When using Machine Learning tools, data security considerations include ensuring compliance with data protection regulations, implementing robust encryption methods, and managing access controls effectively. Users frequently highlight the importance of data anonymization and secure data storage practices. Tools like DataRobot, H2O.ai, and RapidMiner are noted for their strong security features, including user authentication and audit trails, which help mitigate risks associated with data breaches. Additionally, many users emphasize the need for regular security assessments and updates to maintain the integrity of sensitive data.



### What are the key features to look for in a Machine Learning platform?

Key features to look for in a Machine Learning platform include robust data integration capabilities, user-friendly interfaces for model building, automated machine learning (AutoML) functionalities, strong support for various algorithms, scalability options, and comprehensive analytics and reporting tools. Additionally, platforms that offer collaboration features and extensive documentation tend to receive higher user satisfaction ratings, enhancing the overall user experience.



### What are the typical implementation timelines for Machine Learning projects?

Implementation timelines for Machine Learning projects typically range from 3 to 12 months, depending on project complexity and organizational readiness. For instance, platforms like DataRobot and H2O.ai report average timelines of 6 to 9 months for initial deployment, while TensorFlow users often cite longer timelines due to customization needs.
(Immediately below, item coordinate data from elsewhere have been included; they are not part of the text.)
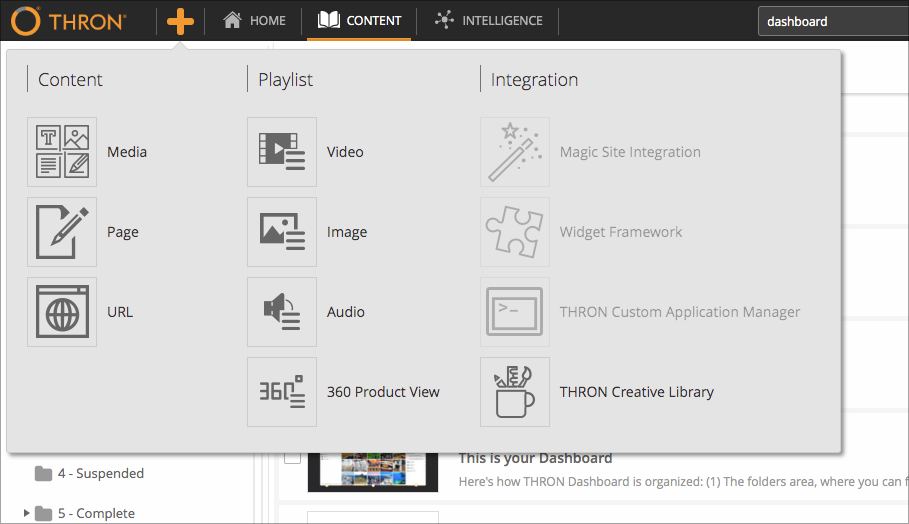The width and height of the screenshot is (909, 524).
Task: Tick the checkbox beside the Dashboard item
Action: 292,457
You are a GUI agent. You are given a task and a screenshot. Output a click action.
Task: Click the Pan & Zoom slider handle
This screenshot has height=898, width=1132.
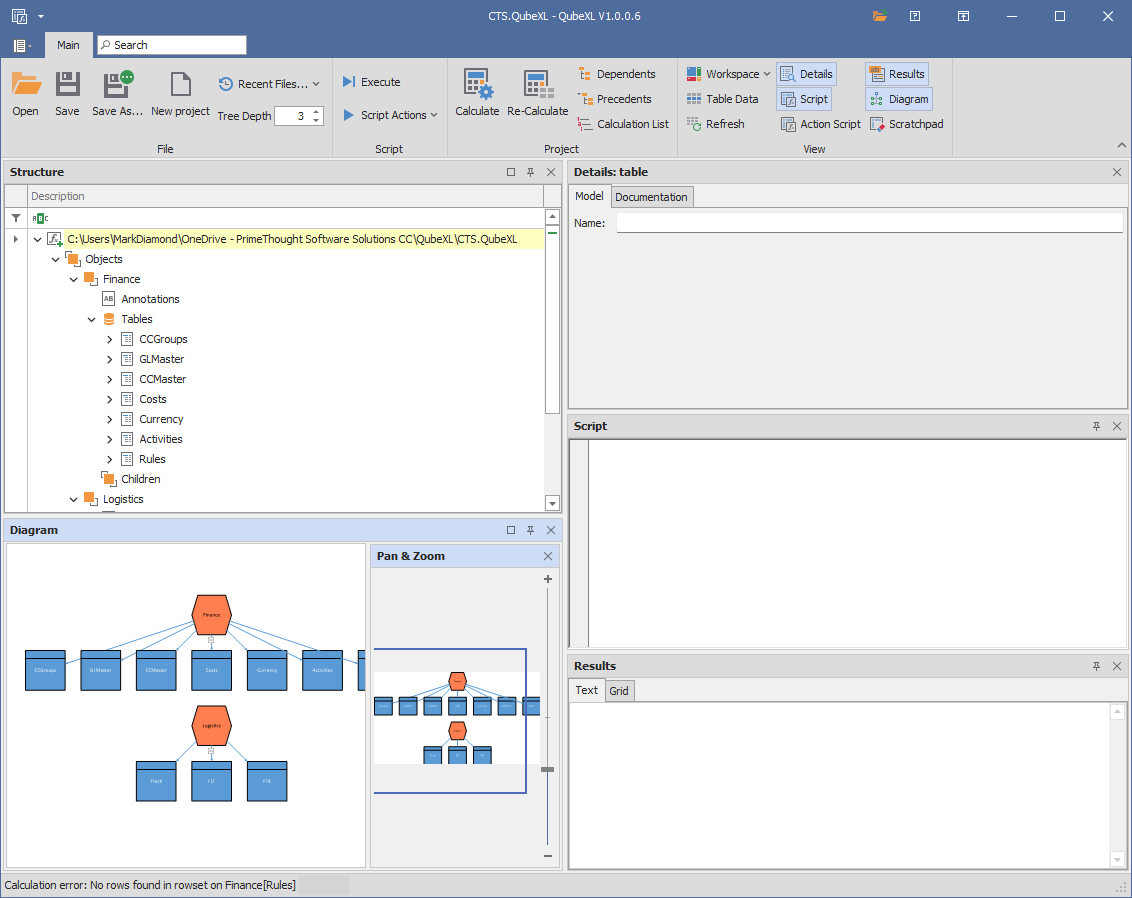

Additionally, user feedback indicates that smaller projects can be implemented in as little as 3 months, while larger, more integrated solutions may take up to a year or more.



### What integrations should I consider for my Machine Learning projects?

For Machine Learning projects, consider integrations with platforms like TensorFlow, which is highly rated for its flexibility and extensive community support. Apache Spark is also popular for its ability to handle large-scale data processing. Additionally, look into integration with cloud services like AWS and Google Cloud, which provide robust machine learning tools and infrastructure. Other notable mentions include Microsoft Azure for its comprehensive suite of AI services and Jupyter Notebooks for interactive data science and machine learning workflows.



### What kind of customer support is generally available for Machine Learning software?

Customer support for Machine Learning software typically includes options such as email support, live chat, and extensive documentation. For instance, products like DataRobot and H2O.ai offer robust customer support with high ratings for responsiveness. Additionally, many platforms provide community forums and knowledge bases, enhancing user assistance. Some vendors, like IBM Watson, also offer dedicated account management for enterprise clients, ensuring tailored support. Overall, the availability and quality of support can vary significantly across different software solutions.



### What level of technical expertise is required to implement Machine Learning tools?

Implementing Machine Learning tools typically requires a moderate to high level of technical expertise. Users often report that familiarity with programming languages such as Python or R, as well as knowledge of data science concepts, is essential. For instance, platforms like DataRobot and H2O.ai are noted for their user-friendly interfaces, which can lower the barrier for entry, while tools like TensorFlow and PyTorch demand more advanced skills. Overall, the complexity of the tool and the specific use case significantly influence the required expertise.